→ Exercise description
Go to the line in the entries below that holds "The width and height of the screenshot is (1854, 927)." and repeat exactly from there through the line that holds "Click the Amount", inclusive.

Saved entries
--------------------------------------------------

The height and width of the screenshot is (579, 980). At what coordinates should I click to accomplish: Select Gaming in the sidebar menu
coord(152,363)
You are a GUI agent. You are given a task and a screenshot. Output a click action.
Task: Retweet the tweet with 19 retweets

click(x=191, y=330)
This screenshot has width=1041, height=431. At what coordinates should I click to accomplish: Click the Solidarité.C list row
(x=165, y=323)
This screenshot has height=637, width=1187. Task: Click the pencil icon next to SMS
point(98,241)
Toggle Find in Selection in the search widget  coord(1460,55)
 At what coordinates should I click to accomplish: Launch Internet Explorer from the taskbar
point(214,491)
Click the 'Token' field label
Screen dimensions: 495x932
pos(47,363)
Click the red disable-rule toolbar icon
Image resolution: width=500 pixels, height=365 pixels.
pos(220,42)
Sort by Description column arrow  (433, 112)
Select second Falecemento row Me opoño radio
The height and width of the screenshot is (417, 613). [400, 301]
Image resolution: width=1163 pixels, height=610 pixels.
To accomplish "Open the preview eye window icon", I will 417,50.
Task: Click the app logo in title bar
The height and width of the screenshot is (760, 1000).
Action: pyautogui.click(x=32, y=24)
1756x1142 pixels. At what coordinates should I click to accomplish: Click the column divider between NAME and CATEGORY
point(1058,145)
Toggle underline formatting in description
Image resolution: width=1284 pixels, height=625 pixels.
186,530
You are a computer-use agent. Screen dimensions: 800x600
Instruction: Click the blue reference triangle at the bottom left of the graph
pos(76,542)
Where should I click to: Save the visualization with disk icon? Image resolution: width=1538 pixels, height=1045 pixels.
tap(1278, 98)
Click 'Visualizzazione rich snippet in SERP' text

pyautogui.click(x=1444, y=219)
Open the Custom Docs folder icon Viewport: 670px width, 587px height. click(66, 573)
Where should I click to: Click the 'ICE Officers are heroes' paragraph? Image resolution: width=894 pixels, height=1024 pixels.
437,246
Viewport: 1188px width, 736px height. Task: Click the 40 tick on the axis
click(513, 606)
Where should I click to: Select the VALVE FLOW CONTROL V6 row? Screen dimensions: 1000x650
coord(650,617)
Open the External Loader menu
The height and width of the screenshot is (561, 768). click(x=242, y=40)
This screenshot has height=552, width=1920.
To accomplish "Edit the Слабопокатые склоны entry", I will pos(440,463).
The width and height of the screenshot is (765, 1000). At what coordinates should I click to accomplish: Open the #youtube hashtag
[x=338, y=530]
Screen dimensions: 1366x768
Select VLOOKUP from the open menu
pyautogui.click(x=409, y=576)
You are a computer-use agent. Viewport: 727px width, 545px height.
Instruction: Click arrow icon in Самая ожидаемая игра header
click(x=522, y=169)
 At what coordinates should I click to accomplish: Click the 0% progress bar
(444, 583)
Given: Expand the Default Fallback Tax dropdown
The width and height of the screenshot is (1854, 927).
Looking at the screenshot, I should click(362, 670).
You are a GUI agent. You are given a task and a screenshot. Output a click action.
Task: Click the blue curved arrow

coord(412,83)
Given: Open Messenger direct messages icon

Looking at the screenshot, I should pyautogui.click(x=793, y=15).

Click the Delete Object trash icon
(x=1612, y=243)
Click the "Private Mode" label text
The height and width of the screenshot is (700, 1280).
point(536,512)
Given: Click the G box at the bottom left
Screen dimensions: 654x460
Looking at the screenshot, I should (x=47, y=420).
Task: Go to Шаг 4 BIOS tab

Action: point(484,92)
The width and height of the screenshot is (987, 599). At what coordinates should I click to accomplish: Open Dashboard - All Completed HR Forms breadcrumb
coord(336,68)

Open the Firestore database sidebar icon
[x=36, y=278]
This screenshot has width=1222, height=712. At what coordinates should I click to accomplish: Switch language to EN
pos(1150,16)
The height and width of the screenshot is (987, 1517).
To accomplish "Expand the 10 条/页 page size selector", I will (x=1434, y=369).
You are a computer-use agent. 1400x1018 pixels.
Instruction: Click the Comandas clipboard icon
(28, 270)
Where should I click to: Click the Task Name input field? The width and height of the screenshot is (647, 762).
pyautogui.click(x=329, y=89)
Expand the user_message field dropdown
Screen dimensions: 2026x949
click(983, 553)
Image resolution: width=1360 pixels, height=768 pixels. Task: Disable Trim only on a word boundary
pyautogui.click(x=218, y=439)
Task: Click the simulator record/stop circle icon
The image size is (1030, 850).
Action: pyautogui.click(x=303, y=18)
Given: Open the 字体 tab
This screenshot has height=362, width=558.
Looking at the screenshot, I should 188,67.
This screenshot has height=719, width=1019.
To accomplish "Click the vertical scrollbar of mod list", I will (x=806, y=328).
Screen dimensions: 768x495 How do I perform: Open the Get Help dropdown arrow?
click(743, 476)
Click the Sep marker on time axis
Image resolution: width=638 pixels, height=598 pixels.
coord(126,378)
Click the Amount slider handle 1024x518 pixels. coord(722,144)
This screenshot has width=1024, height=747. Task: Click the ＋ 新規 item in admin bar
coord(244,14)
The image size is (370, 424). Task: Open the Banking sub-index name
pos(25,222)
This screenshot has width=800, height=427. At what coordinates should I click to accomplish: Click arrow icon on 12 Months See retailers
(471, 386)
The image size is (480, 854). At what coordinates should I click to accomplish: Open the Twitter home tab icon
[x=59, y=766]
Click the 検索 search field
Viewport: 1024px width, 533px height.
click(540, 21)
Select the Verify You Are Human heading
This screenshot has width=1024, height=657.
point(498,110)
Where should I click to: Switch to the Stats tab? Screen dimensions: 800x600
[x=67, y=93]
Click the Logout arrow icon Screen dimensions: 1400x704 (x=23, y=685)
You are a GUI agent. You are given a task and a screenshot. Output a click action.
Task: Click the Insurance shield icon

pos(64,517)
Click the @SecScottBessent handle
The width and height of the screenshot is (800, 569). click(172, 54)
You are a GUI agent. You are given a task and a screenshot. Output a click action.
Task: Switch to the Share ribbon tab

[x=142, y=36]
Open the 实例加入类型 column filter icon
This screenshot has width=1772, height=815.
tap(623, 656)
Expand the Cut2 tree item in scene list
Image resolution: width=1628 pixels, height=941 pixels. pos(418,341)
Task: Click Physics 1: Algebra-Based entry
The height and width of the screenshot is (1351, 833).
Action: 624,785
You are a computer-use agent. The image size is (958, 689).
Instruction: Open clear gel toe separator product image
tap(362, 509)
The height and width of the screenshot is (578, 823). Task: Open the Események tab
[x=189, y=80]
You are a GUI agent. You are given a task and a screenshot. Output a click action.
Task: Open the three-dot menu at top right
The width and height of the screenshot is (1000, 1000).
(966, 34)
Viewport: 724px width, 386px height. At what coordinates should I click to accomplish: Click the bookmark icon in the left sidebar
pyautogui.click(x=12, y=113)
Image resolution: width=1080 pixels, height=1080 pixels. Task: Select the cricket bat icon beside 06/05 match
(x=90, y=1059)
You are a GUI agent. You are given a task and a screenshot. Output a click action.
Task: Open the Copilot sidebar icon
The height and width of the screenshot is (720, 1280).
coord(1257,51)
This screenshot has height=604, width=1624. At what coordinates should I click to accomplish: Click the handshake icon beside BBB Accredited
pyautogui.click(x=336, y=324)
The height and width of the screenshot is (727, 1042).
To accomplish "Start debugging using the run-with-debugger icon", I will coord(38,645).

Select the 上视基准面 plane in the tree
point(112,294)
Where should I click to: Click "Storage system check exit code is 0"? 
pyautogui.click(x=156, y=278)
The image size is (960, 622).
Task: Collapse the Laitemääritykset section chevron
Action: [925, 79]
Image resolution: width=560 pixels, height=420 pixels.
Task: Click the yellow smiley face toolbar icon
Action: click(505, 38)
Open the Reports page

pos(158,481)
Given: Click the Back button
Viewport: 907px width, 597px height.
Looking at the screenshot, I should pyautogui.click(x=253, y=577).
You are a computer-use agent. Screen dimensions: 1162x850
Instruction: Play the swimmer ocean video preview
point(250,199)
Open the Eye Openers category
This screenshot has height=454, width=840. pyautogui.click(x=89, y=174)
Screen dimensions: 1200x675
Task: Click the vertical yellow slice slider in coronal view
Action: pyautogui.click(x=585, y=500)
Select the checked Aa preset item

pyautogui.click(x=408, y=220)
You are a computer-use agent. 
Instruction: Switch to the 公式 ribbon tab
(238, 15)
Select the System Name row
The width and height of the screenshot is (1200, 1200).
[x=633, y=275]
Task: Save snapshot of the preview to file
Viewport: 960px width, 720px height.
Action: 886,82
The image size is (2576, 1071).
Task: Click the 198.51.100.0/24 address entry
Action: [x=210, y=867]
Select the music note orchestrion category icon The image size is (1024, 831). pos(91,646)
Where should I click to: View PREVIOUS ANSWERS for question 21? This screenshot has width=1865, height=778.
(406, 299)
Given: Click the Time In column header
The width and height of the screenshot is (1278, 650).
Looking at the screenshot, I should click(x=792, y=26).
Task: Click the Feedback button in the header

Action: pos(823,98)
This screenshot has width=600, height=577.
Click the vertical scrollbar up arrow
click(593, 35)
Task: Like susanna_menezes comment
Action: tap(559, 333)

--------------------------------------------------

→ Reply to the exercise
The width and height of the screenshot is (1854, 927).
Looking at the screenshot, I should click(362, 670).
You are a GUI agent. You are given a task and a screenshot. Output a click action.
Task: Click the blue curved arrow

coord(412,83)
Given: Open Messenger direct messages icon

Looking at the screenshot, I should pyautogui.click(x=793, y=15).

Click the Delete Object trash icon
(x=1612, y=243)
Click the "Private Mode" label text
The height and width of the screenshot is (700, 1280).
point(536,512)
Given: Click the G box at the bottom left
Screen dimensions: 654x460
Looking at the screenshot, I should (x=47, y=420).
Task: Go to Шаг 4 BIOS tab

Action: point(484,92)
The width and height of the screenshot is (987, 599). At what coordinates should I click to accomplish: Open Dashboard - All Completed HR Forms breadcrumb
coord(336,68)

Open the Firestore database sidebar icon
[x=36, y=278]
This screenshot has width=1222, height=712. At what coordinates should I click to accomplish: Switch language to EN
pos(1150,16)
The height and width of the screenshot is (987, 1517).
To accomplish "Expand the 10 条/页 page size selector", I will (x=1434, y=369).
You are a computer-use agent. 1400x1018 pixels.
Instruction: Click the Comandas clipboard icon
(28, 270)
Where should I click to: Click the Task Name input field? The width and height of the screenshot is (647, 762).
pyautogui.click(x=329, y=89)
Expand the user_message field dropdown
Screen dimensions: 2026x949
click(983, 553)
Image resolution: width=1360 pixels, height=768 pixels. Task: Disable Trim only on a word boundary
pyautogui.click(x=218, y=439)
Task: Click the simulator record/stop circle icon
The image size is (1030, 850).
Action: pyautogui.click(x=303, y=18)
Given: Open the 字体 tab
This screenshot has height=362, width=558.
Looking at the screenshot, I should 188,67.
This screenshot has height=719, width=1019.
To accomplish "Click the vertical scrollbar of mod list", I will (x=806, y=328).
Screen dimensions: 768x495 How do I perform: Open the Get Help dropdown arrow?
click(743, 476)
Click the Sep marker on time axis
Image resolution: width=638 pixels, height=598 pixels.
coord(126,378)
Click the Amount slider handle 1024x518 pixels. coord(722,144)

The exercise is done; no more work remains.